## Prompt
Output each line of the data word for word, from the first through the line that holds "Given: Click the Weibo logo", and leave off whatever follows.

## Dataset
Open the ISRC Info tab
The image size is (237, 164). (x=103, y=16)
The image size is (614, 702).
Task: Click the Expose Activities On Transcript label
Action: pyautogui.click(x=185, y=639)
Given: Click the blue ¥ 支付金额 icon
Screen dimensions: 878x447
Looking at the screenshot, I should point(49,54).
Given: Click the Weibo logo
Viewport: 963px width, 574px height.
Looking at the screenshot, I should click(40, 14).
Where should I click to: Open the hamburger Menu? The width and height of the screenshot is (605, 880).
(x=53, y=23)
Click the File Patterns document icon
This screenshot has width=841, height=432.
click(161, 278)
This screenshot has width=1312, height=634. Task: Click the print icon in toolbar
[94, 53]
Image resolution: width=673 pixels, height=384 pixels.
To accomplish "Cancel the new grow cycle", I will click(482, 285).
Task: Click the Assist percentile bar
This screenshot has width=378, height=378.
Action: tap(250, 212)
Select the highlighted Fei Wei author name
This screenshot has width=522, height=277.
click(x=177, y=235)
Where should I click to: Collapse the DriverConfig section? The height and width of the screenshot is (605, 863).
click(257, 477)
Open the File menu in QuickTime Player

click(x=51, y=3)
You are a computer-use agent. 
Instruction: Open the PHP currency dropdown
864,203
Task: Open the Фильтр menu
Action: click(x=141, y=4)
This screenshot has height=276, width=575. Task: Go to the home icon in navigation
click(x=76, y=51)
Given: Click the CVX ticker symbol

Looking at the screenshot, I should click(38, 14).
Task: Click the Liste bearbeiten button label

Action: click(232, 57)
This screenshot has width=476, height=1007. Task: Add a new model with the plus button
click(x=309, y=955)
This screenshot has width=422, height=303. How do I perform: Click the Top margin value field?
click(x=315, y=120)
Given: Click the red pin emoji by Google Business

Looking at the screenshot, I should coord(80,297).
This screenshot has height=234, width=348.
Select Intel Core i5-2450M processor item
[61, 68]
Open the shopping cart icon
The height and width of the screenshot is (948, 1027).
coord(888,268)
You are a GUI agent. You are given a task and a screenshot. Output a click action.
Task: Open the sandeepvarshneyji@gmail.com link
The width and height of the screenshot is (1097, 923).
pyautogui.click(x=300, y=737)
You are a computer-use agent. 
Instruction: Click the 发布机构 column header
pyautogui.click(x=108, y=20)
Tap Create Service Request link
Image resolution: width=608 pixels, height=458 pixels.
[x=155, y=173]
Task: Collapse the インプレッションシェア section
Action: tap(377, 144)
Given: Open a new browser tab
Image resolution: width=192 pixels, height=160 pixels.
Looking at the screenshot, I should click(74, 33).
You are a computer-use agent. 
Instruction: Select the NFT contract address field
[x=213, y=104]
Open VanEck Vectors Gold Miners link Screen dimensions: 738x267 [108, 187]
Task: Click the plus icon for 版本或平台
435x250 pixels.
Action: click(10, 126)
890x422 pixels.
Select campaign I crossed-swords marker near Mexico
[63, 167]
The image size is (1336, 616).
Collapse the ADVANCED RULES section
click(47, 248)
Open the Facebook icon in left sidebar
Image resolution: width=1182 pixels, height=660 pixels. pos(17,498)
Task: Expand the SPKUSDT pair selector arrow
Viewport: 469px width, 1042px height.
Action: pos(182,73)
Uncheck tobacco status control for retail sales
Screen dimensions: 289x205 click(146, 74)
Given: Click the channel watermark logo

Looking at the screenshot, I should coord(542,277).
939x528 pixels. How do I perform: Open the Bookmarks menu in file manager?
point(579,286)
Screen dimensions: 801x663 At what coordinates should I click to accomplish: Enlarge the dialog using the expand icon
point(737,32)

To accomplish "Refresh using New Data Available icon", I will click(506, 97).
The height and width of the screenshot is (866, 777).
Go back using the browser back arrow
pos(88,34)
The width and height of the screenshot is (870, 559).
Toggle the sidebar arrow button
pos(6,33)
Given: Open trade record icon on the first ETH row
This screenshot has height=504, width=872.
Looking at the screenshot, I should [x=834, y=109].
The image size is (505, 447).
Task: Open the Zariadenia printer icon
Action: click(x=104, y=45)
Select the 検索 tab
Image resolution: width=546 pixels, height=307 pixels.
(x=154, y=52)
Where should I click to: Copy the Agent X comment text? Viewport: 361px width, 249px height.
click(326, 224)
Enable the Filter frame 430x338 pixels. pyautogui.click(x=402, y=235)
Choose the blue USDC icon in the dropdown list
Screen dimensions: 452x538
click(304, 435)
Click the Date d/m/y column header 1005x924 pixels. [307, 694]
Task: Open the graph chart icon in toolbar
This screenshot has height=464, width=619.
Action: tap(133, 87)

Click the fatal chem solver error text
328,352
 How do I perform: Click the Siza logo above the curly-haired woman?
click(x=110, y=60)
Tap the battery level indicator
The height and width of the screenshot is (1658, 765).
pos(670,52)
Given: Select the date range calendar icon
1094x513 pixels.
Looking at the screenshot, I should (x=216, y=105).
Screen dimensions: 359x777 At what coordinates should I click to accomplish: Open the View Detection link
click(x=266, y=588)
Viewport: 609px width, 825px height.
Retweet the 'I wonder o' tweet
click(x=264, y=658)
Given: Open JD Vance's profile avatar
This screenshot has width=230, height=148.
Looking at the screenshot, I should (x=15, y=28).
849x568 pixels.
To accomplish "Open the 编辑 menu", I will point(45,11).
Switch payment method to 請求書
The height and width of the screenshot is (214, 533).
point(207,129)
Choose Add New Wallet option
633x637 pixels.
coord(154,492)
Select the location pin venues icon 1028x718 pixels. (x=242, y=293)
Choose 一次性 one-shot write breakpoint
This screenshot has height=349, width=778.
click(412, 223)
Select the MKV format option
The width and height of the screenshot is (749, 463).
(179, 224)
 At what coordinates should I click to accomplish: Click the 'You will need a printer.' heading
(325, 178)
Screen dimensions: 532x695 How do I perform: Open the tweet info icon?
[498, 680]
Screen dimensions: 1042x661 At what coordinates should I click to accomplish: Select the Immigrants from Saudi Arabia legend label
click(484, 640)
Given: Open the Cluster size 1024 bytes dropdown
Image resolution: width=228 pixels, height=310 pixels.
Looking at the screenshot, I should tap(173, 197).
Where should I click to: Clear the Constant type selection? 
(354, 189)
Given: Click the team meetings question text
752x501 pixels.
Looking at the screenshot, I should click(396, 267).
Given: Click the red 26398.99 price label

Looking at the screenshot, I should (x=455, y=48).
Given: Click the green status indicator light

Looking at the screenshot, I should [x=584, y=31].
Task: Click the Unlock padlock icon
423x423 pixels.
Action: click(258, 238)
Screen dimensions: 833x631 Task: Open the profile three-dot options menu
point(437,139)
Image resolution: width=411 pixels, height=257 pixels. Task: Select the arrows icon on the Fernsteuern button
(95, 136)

## Solution to this problem
Open the ISRC Info tab
The image size is (237, 164). (x=103, y=16)
The image size is (614, 702).
Task: Click the Expose Activities On Transcript label
Action: pyautogui.click(x=185, y=639)
Given: Click the blue ¥ 支付金额 icon
Screen dimensions: 878x447
Looking at the screenshot, I should point(49,54).
Given: Click the Weibo logo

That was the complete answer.